Read the first few chapters

Before you begin

  • This is a great activity to run during an online session. Check out the advice on using Zoom and other popular digital platforms and the guidance on being safe online.
  • Everyone should read or listen to The Black Flamingo by Dean Atta before the book club. You can find which libraries in your area stock this book using the WorldCat search tool, or borrow the e-book or audiobook versions through Overdrive
  • You could get everyone excited about the book club by sharing the video below of author Dean Atta performing extracts from the book.
  • It’s up to the book club’s members to decide exactly how they run their club, so make sure everyone has their say. We’ve included suggestions to get you started, but feel free to adapt them so they work for you.


Play literary alphabet soup

  1. The first person should unmute themselves and say something about the book or how it made them feel that begins with the letter A. They could choose a character, event, place, object, or feeling. They should say the name of the person they’re passing the alphabet soup to, then mute themselves again.
  1. The next person should unmute themselves, say something about the book or how it made them feel that begins with the better B, then pass the soup on and mute themselves again. 
  2. Everyone should keep playing until everyone’s had at least one turn and has finished the alphabet. 

Share in 60 seconds

  1. Everyone should divide a piece of paper into four sections.
  2. Everyone should fill one section with writing or drawing about a character they’d like to know more about. The person leading the activity should time 60 seconds and let people know when their time is up.
  3. Everyone should fill the other sections with the place or event they could imagine most clearly, the most important part of the story, and the character or event they related to most. The person leading the activity should give everyone 60 seconds for each section.  
  4. The person leading the activity should chose one of the sections. Everyone who wants to should take it in turns to share what they wrote or drew in that section. They could read it out or hold it up to their screen. The person leading the activity should invite people to share ideas for all of the sections. 

Michael and me

  1. Everyone should choose one word that describes both Michael Angeli and themselves. 
  1. Everyone who’s happy to share their word should take it in turns to say it, write it on a piece of paper and hold it up to their camera, or type it into the chat. 


This book is all about identity and self-discovery. Why wasn’t belonging simple for Michael? How did he find the freedom to be himself? People could think about how identities are really complex and how things like racism make it even more difficult of people to explore their identity safely. 

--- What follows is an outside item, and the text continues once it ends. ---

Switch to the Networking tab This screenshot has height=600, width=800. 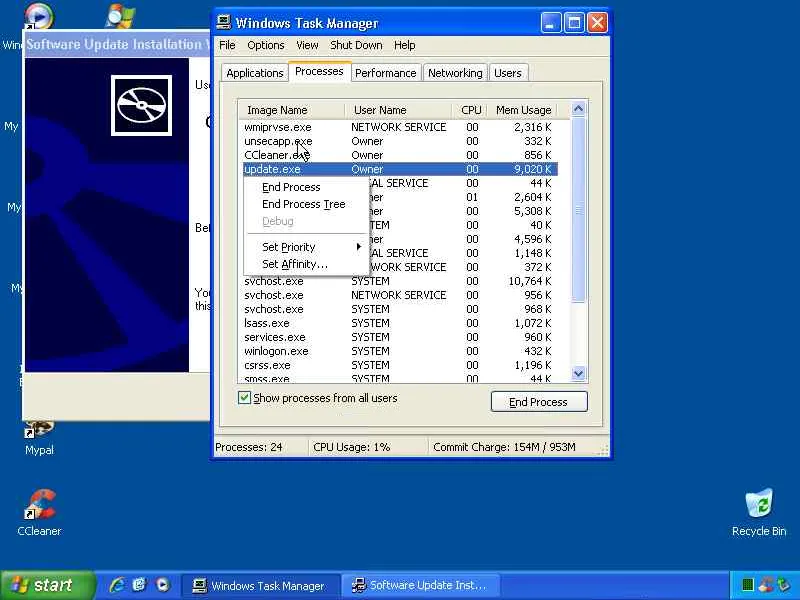tap(455, 73)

Everyone should make a pledge to support others as they explore their identity and think about how they’ll do it (for example, they could pledge to listen without judging). Everyone should make a second pledge to support themselves as they explore their identity (for example, they could pledge to remind themselves that questioning who you are is normal and OK). People could write their pledge down, say it out loud, or just think about it quietly.  

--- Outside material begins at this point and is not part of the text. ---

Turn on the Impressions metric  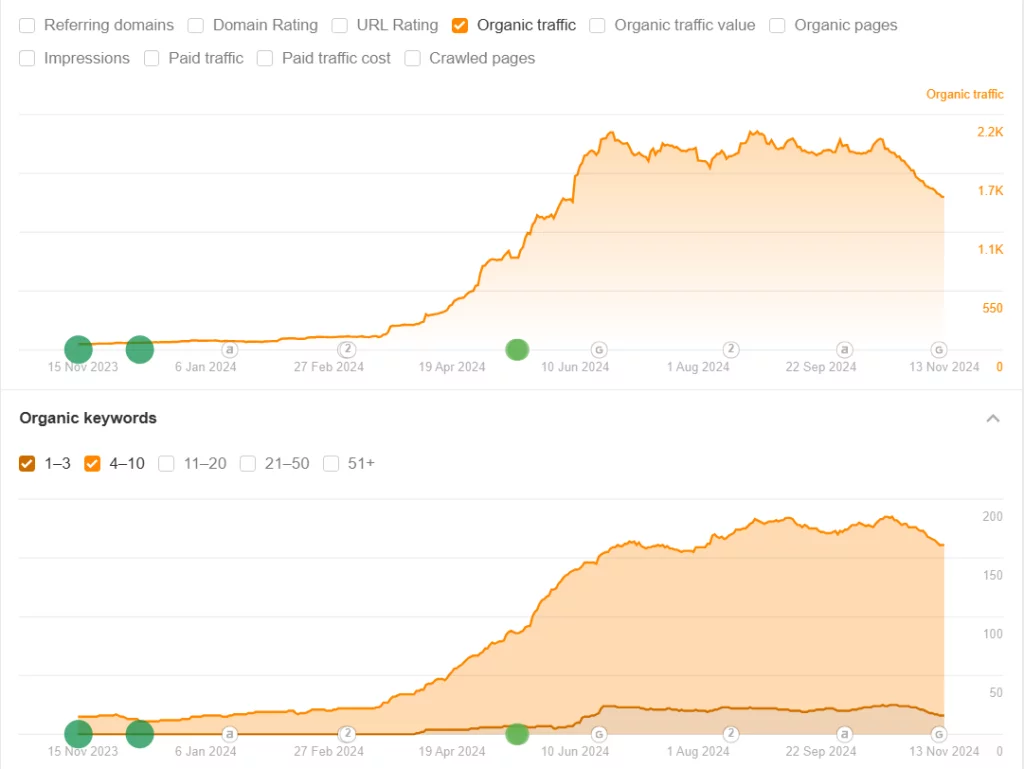click(x=27, y=58)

Head over to The Children’s Society to learn more about why personal identity is important and what you can do if you’re feeling confused about your identity. Childline also has support and information about racism and sexual and gender identity


All activities must be safely managed. Use the safety checklist to help you plan and risk assess your activity. Do a risk assessment and take appropriate steps to reduce risk. Always get approval for the activity and have suitable supervision and an InTouch process.

Online safety

Supervise young people when they’re online and give them advice about staying safe.

For more support around online safety or bullying, check out the NSPCC website. If you want to know more about specific social networks and games, Childnet has information and safety tips for apps. You can also report anything that’s worried you online to the Child Exploitation and Online Protection command.

As always, if you’ve got concerns about a young person’s welfare (including their online experiences), follow the Yellow Card reporting processes.